### The task
Show each line of the material below that contains the word "screenshot".

### Supplied records
□ □ □ □ □

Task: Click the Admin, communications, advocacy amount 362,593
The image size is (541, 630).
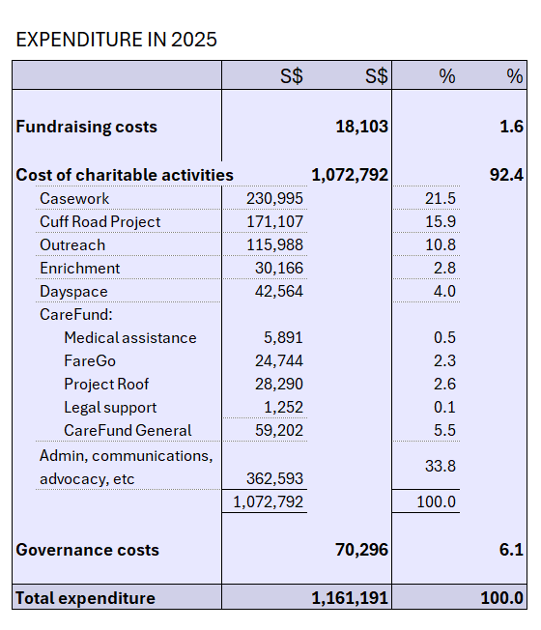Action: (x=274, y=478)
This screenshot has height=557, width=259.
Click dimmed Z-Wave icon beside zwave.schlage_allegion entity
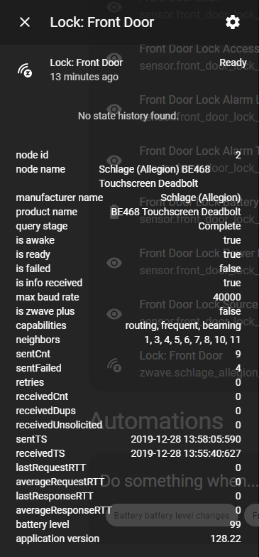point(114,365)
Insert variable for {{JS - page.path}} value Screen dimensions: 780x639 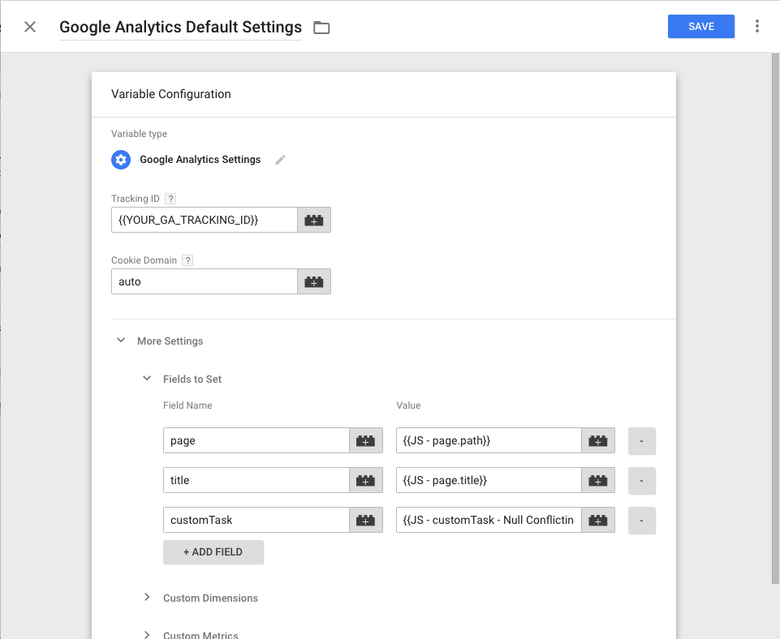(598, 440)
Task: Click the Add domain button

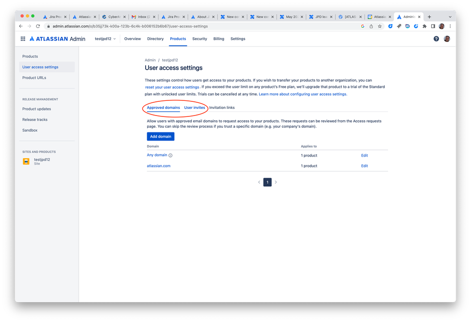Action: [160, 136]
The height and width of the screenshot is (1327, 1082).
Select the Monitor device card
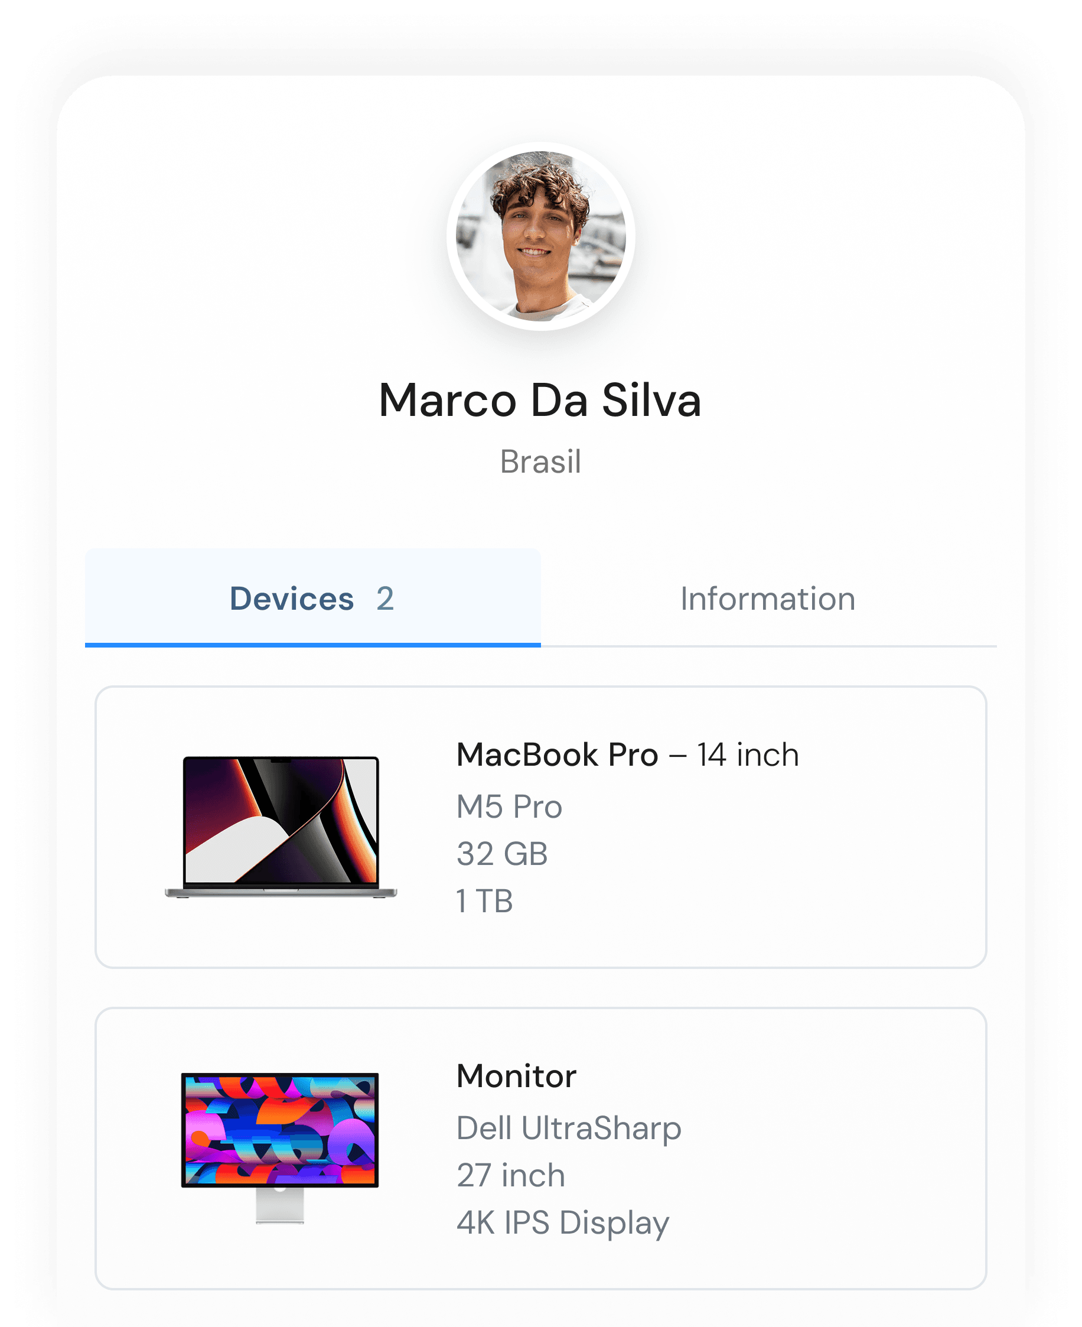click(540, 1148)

□ □ □ □ □

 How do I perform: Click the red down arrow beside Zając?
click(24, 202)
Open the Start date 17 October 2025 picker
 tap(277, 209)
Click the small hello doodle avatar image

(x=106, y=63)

□ □ □ □ □

### Answer in full
This screenshot has height=557, width=259.
The height and width of the screenshot is (1327, 1082).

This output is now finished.